In his recent conversation with Indiewire, Danny McBride perfectly explains the polarity of opinions that often come along with adapting already adored franchises. Despite his lengthy career on TV and as a writer, McBride is still likely best known for his appearances on Seth Rogan-led films such as Pineapple Express and This is the End. So this transition into building upon a horror classic with fellow comedy writers David Gordon Green and Jeff Fradley is a bold move. But if the magnificently horrifying trailer is any indication, the filmmakers have completely embraced paying tribute to John Carpenter's 1978 movie, with some deep-cut references already spotted by fans. The new Halloween is a direct sequel to the first movie, ignoring all other entries into the franchise and marks the return of Jamie Lee Curtis as scream queen Laurie Strode.

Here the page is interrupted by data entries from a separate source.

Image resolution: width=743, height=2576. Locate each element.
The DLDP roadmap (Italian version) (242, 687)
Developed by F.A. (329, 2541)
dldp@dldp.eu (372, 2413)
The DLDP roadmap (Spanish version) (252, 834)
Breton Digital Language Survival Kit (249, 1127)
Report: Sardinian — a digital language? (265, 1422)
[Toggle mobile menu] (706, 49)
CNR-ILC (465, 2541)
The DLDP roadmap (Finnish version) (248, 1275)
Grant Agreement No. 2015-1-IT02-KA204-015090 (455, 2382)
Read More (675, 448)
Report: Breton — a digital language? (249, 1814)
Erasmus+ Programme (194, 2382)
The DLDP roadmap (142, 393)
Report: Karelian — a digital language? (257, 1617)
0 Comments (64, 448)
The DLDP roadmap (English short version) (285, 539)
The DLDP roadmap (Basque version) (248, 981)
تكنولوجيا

Unfortunately, filmmakers and stars are often met with backlash on social media when fans are unhappy with the end-product of their projects. After the release of Star Wars: The Last Jedi in December 2017, the movie received quite a bit of hate on social media with director Rian Johnson and actress Kelly Marie Tran getting the bulk of it. So much negativity was directed on Tran that she decided to leave social media altogether. 2016's Ghostbusters reboot starring funny-women Melissa McCarthy, Kristen Wiig, Leslie Jones and Kate McKinnon also was disgraced by some male fans, who discerned that replacing the characters with women was "ruining their childhood." That particular comment plagued the project, with McCarthy and her other costars stricking down these comments as sexist.

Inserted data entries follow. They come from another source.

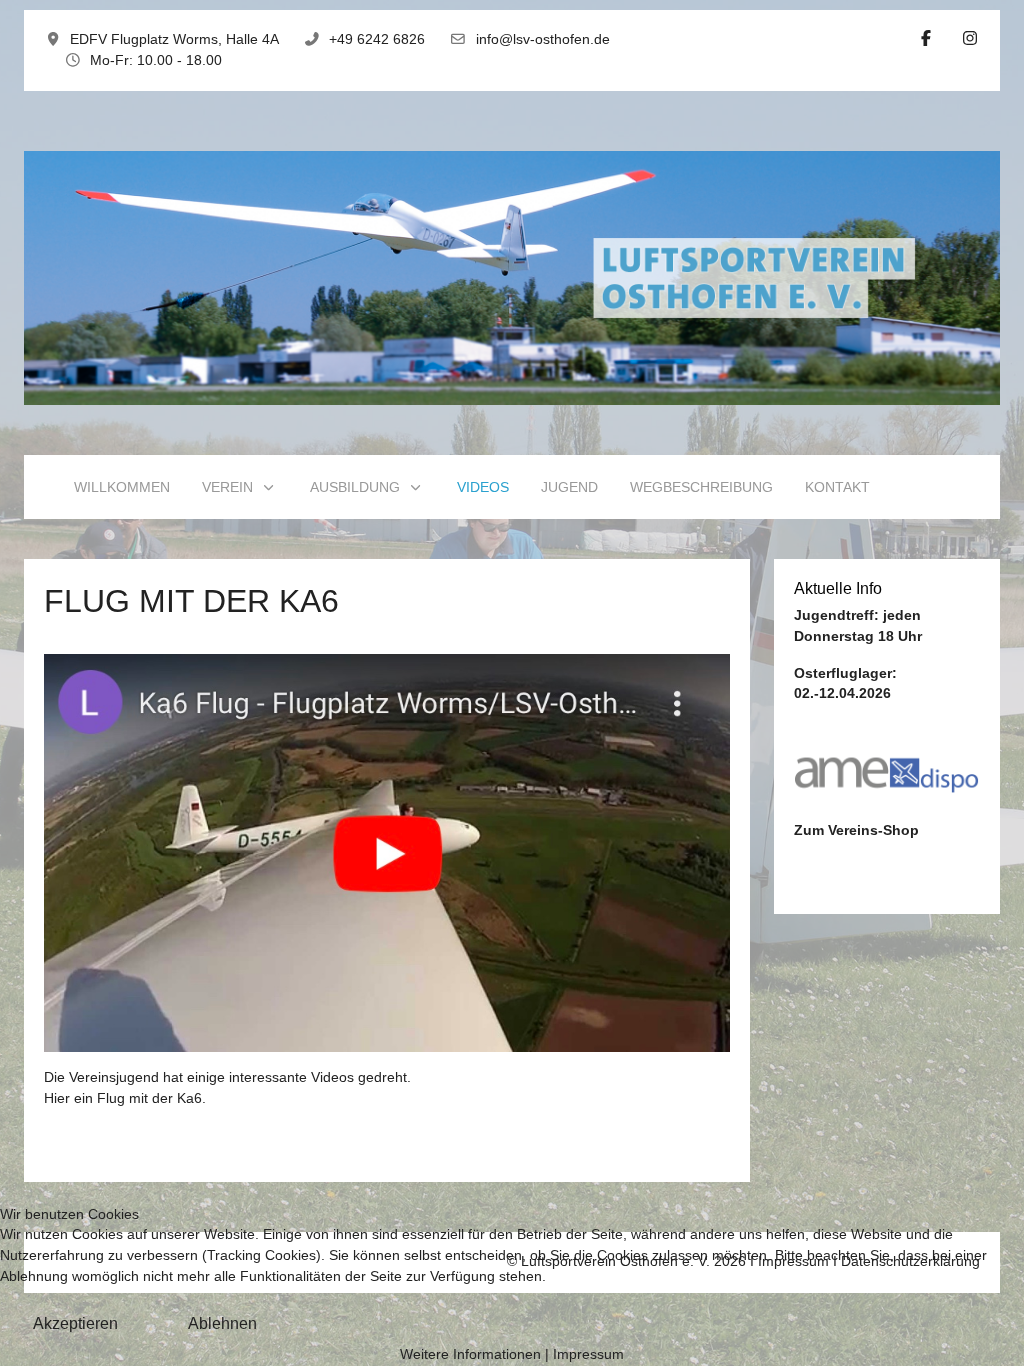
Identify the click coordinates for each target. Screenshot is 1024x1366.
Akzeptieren (75, 1323)
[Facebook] (926, 38)
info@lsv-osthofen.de (543, 39)
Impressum (588, 1354)
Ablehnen (222, 1323)
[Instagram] (970, 38)
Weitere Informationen (470, 1354)
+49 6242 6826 (377, 39)
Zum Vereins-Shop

Whether or not you thought these releases were childhood ruining, Halloween looks to be a franchise addition that is going to deliver some amazing fan service to those who grew up loving the original. The new sequel will pick up right where the original left off, closely using it as an inspiration. The comment section is often rid with hate anyways, so the hurtful words of few likely doesn't reflect the public as a whole. Halloween comes to theaters on October 19, 2018.